DIRECTIONS
Each line of the material must be reproduced exactly; pictures stay out.

DATA EXCERPTS
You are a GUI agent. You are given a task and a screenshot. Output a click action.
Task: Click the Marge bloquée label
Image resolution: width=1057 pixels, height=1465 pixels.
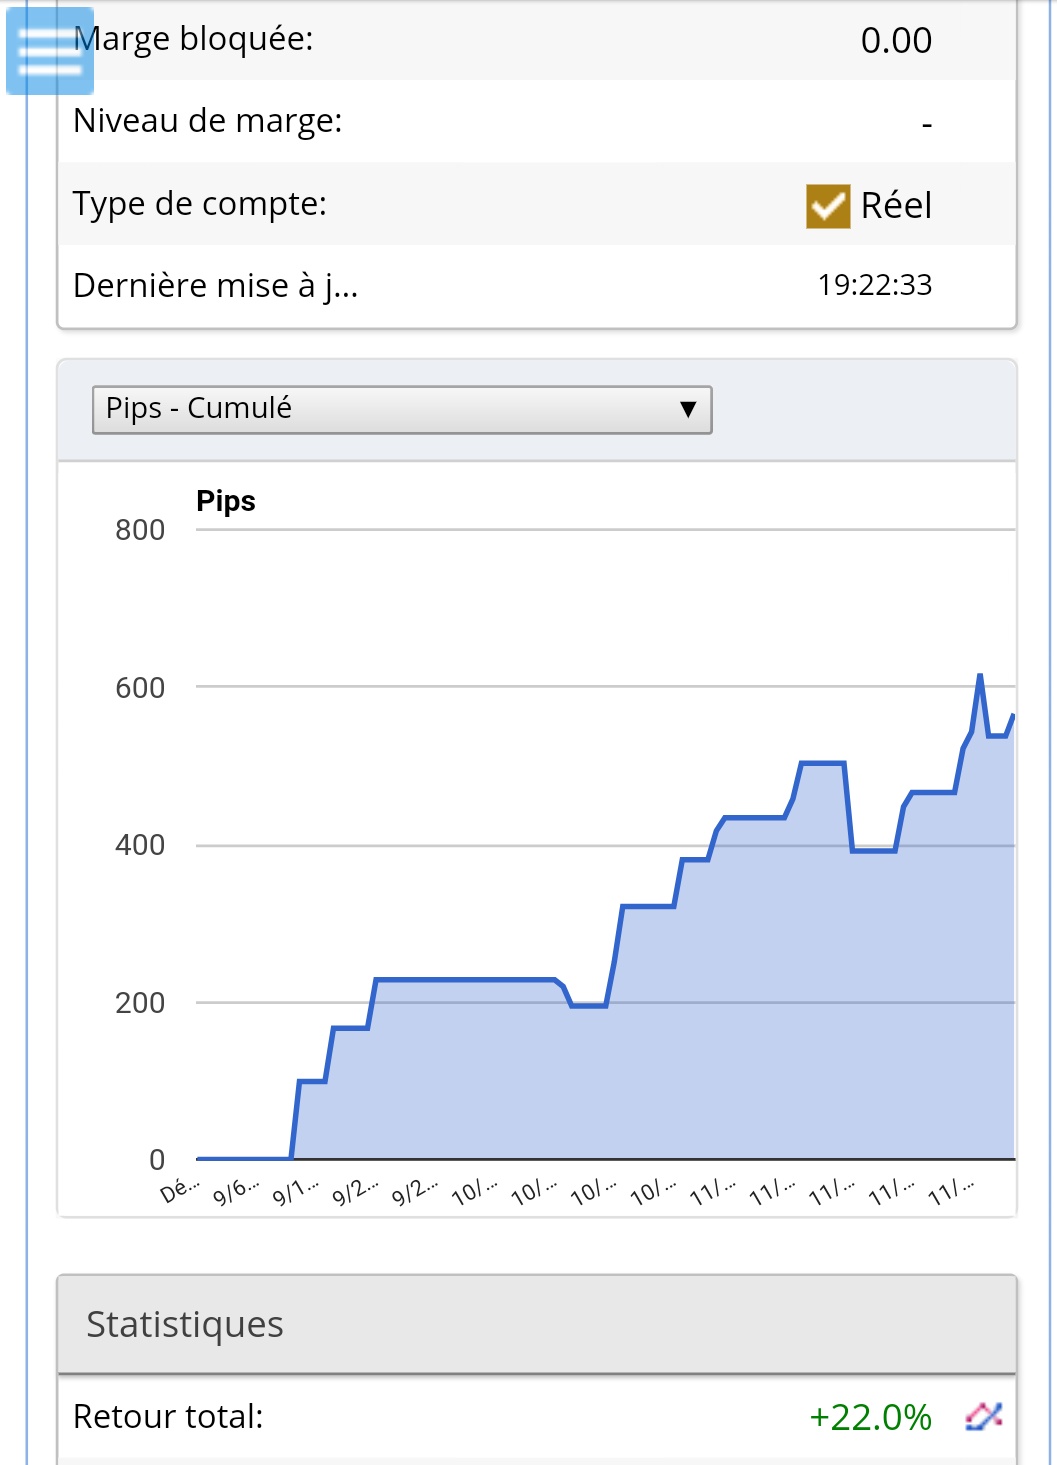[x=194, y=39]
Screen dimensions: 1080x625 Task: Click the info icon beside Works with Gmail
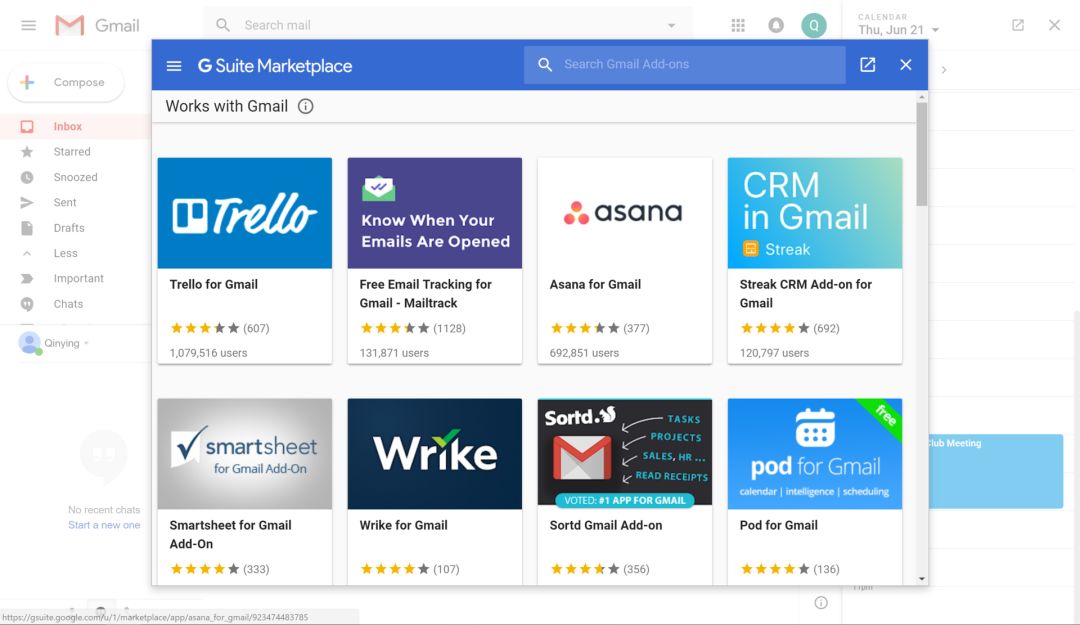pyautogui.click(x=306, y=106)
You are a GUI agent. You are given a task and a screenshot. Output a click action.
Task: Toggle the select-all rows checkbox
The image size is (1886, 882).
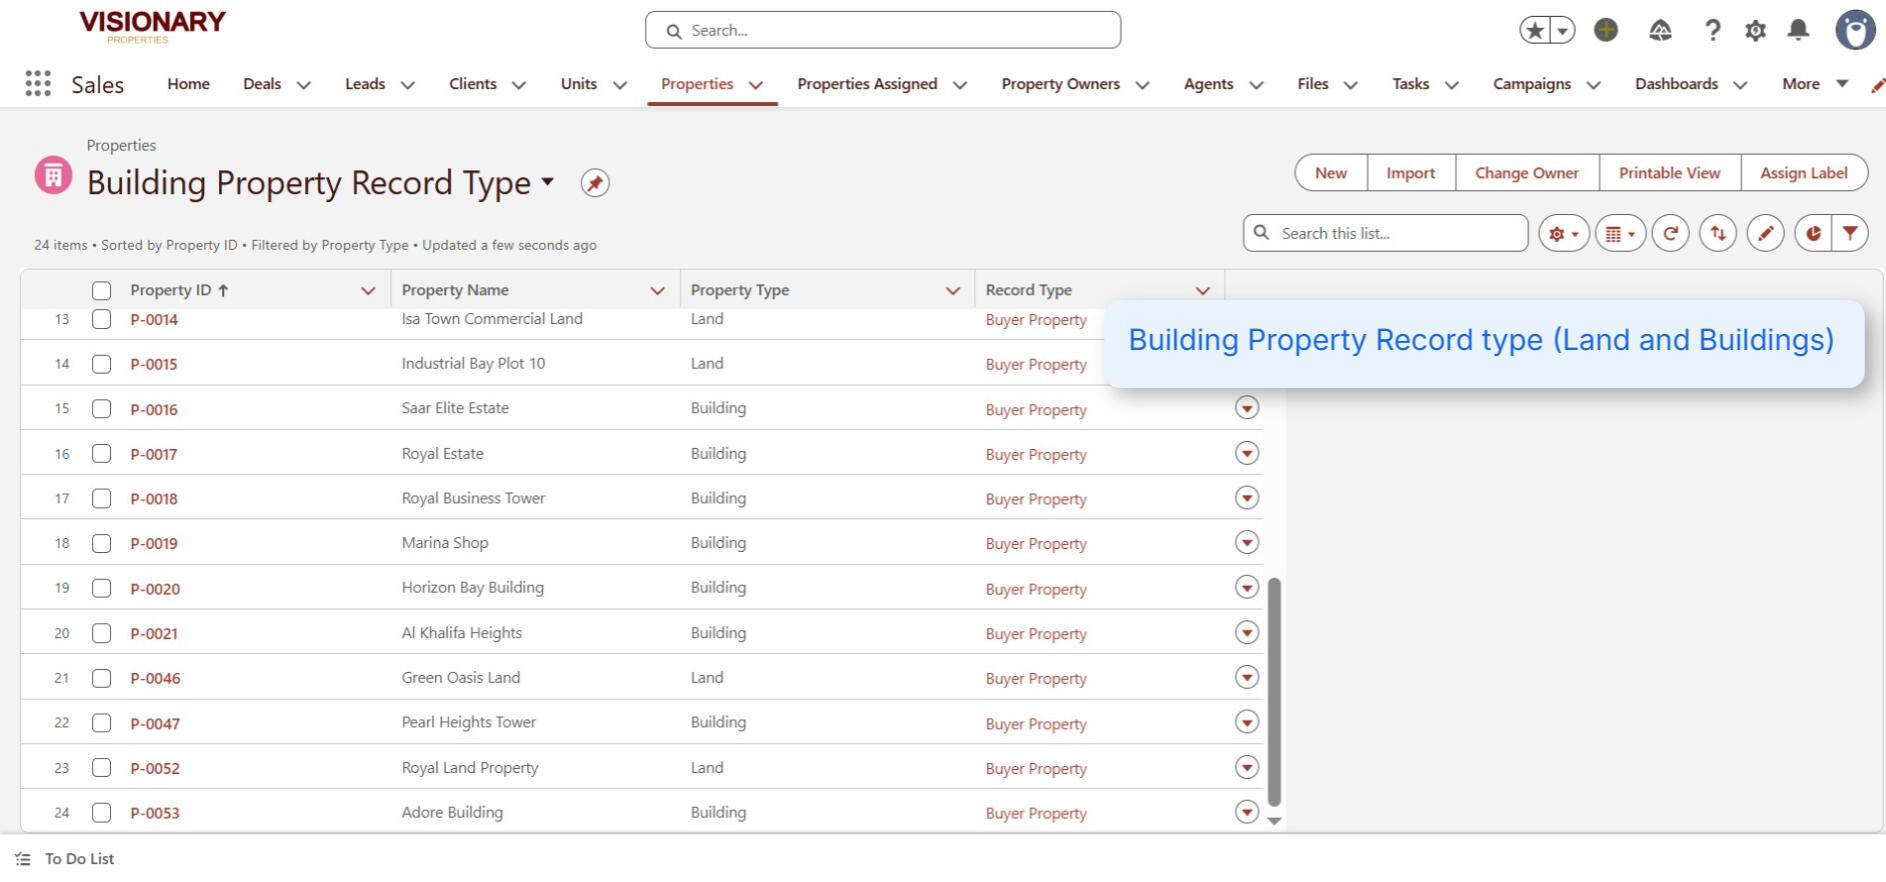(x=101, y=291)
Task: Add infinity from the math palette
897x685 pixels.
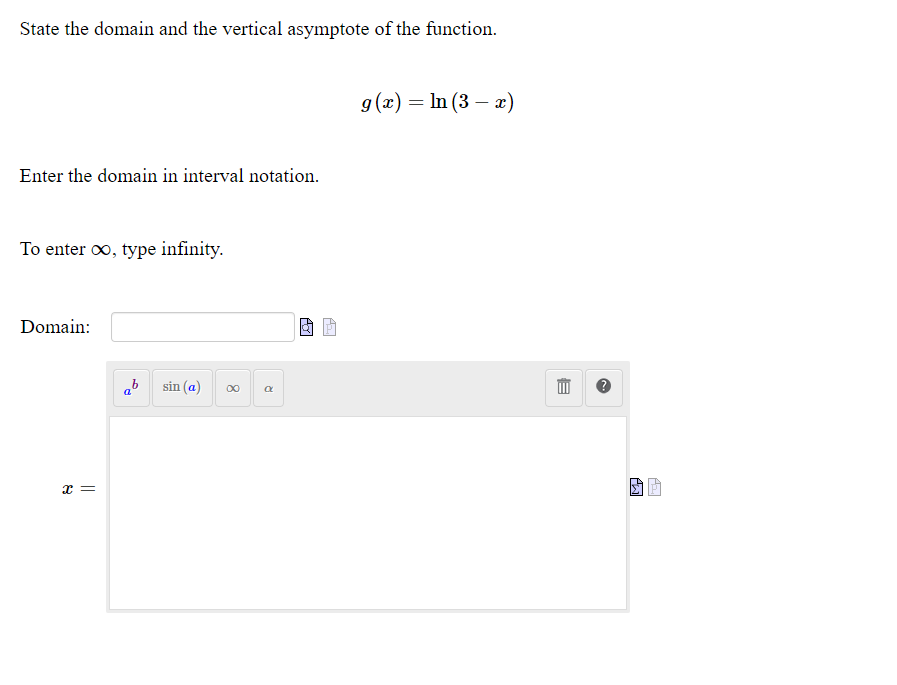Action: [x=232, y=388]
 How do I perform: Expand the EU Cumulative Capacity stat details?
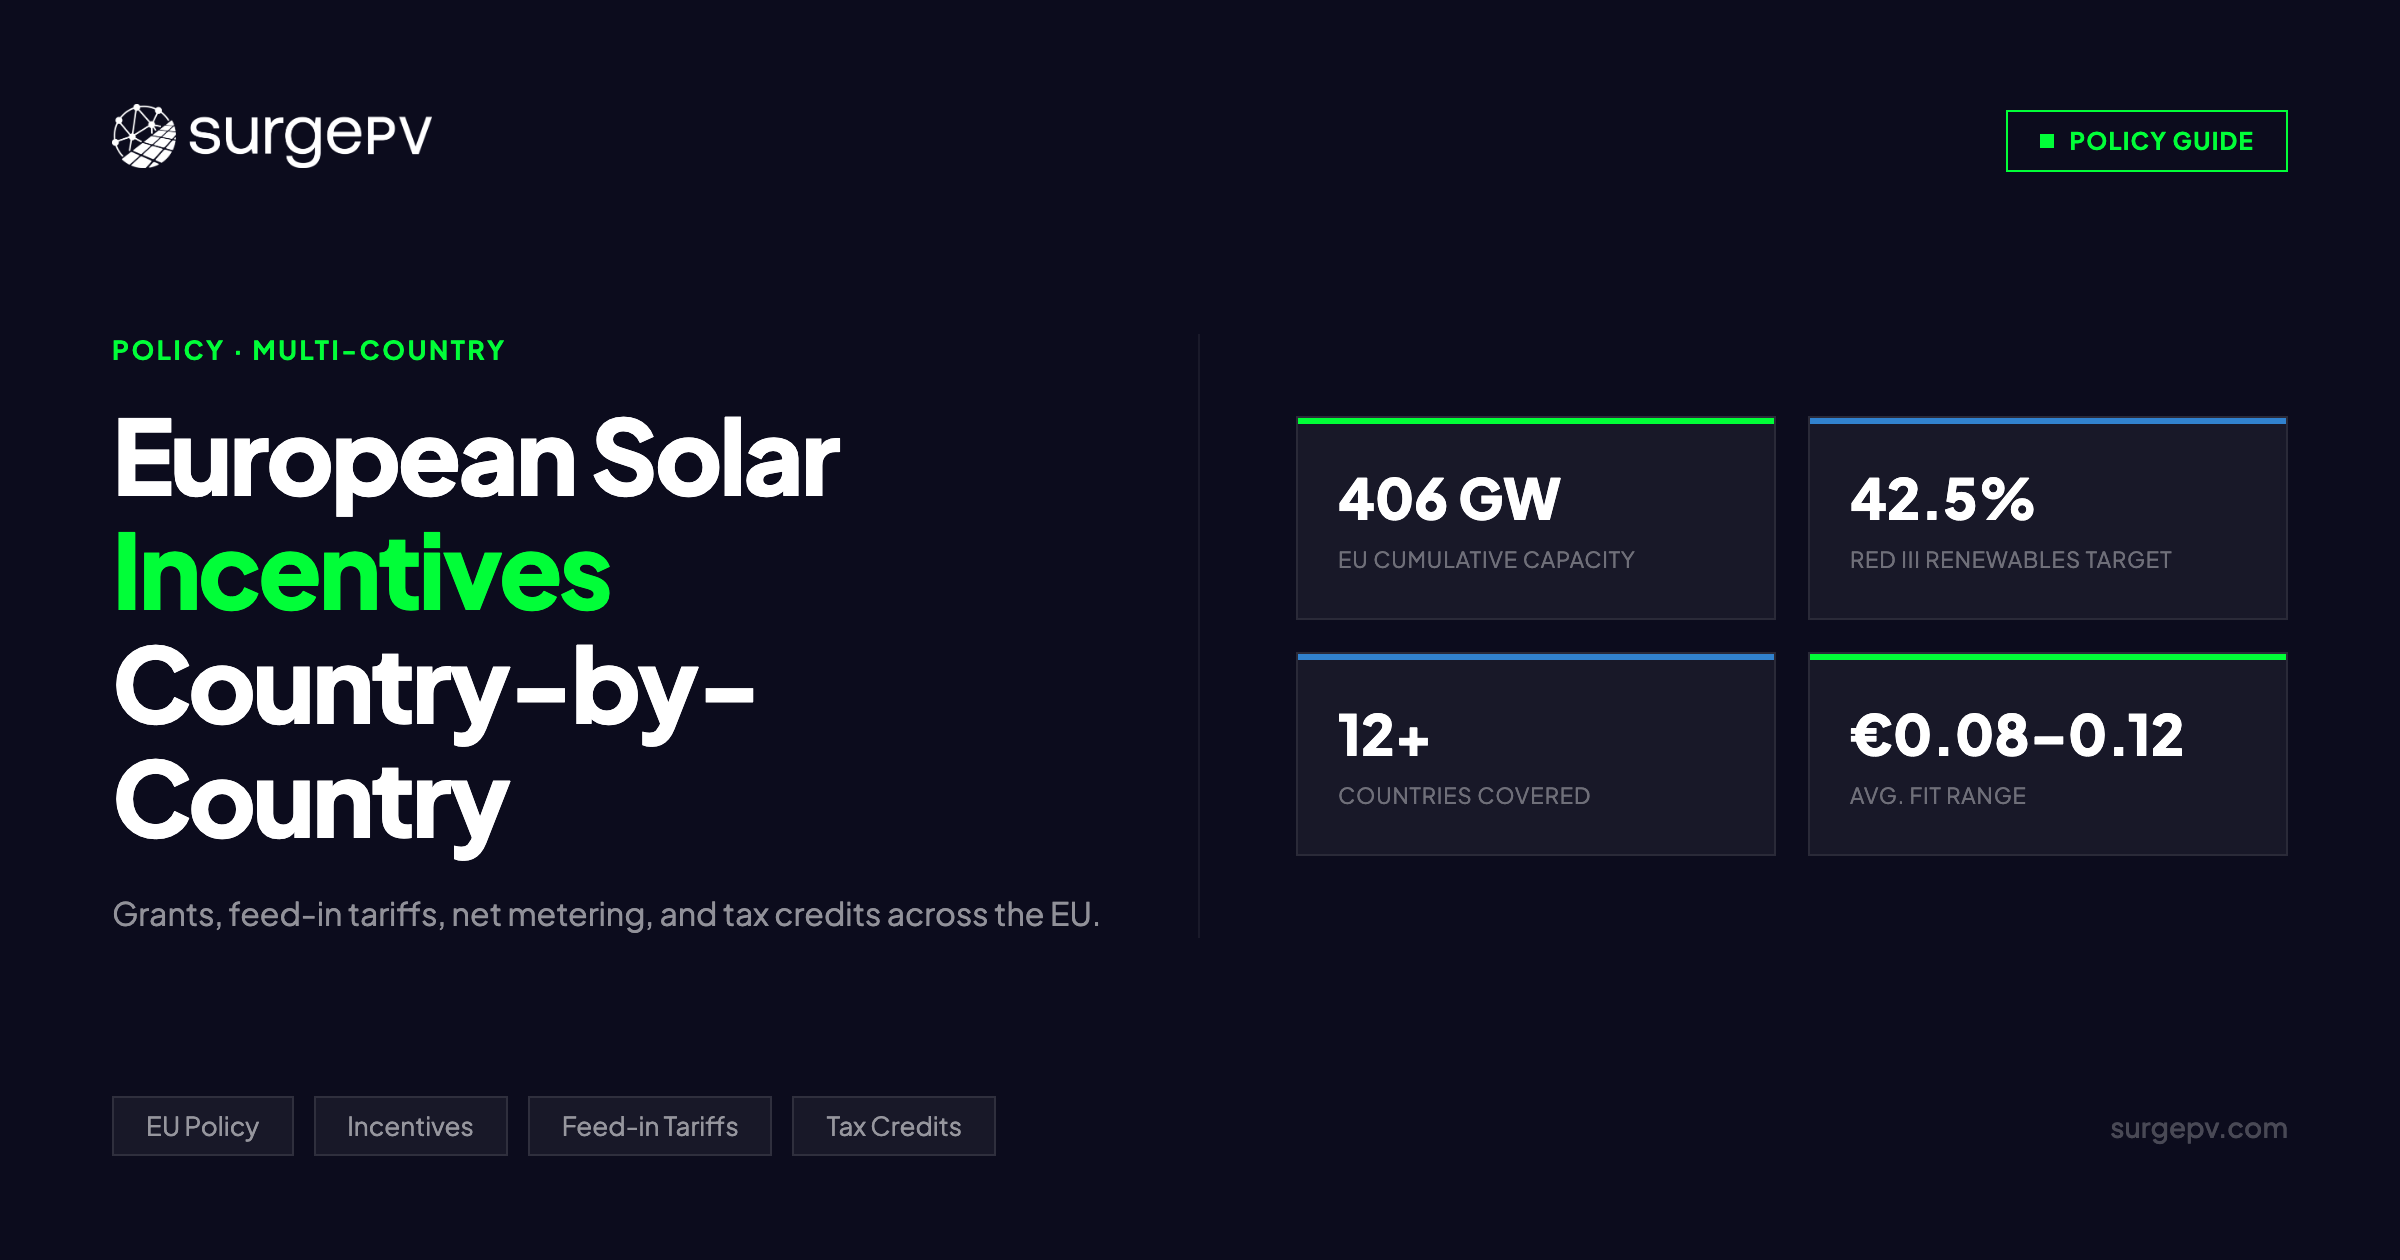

RESPONSE AREA
You are a GUI agent. You are given a task and a screenshot. Output a click action.
Task: Click the Marge bloquée label
Image resolution: width=1057 pixels, height=1465 pixels.
[x=194, y=39]
Screen dimensions: 1080x625 Task: Click the info icon beside Works with Gmail
pyautogui.click(x=306, y=106)
You are a GUI agent. You are given a task and a screenshot. Output a click action.
Task: Toggle the select-all rows checkbox
The image size is (1886, 882).
(x=101, y=291)
Task: Add infinity from the math palette
897x685 pixels.
Action: [x=232, y=388]
 How do I perform: Expand the EU Cumulative Capacity stat details?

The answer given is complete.